(Saved data entries)
◇ ◇ ◇

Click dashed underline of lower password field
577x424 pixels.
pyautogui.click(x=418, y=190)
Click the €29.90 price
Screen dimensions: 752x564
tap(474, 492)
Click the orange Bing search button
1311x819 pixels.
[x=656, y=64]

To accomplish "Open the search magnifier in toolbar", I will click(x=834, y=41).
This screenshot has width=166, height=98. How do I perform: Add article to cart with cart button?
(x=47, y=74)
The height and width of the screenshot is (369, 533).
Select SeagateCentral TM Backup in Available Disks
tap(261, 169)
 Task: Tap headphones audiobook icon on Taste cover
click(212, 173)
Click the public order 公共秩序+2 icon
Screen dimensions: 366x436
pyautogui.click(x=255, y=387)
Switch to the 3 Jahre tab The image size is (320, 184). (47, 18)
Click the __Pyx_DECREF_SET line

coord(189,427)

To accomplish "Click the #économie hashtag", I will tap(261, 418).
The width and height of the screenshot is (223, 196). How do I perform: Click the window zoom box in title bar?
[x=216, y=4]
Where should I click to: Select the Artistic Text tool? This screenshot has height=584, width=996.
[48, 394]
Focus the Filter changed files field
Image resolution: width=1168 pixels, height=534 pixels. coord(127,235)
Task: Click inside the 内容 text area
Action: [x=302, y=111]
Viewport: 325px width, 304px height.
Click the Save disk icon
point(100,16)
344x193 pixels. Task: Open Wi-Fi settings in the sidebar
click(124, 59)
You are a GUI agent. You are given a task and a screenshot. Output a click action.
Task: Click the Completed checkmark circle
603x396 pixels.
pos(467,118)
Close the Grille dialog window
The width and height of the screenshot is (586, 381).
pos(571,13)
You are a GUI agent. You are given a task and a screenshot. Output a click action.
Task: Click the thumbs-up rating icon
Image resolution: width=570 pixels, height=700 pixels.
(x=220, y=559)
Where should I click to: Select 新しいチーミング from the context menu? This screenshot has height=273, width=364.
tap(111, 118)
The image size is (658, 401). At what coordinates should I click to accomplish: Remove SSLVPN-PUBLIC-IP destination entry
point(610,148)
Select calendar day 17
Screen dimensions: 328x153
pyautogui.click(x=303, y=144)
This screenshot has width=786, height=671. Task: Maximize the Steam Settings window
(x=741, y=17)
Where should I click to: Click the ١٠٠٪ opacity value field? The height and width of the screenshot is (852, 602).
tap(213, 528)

◇ ◇ ◇

## PROBLEM REQUIREMENTS
Go through the entries and copy every line that has "search".

## TASK RESPONSE
Click the orange Bing search button
To accomplish "Open the search magnifier in toolbar", I will click(x=834, y=41).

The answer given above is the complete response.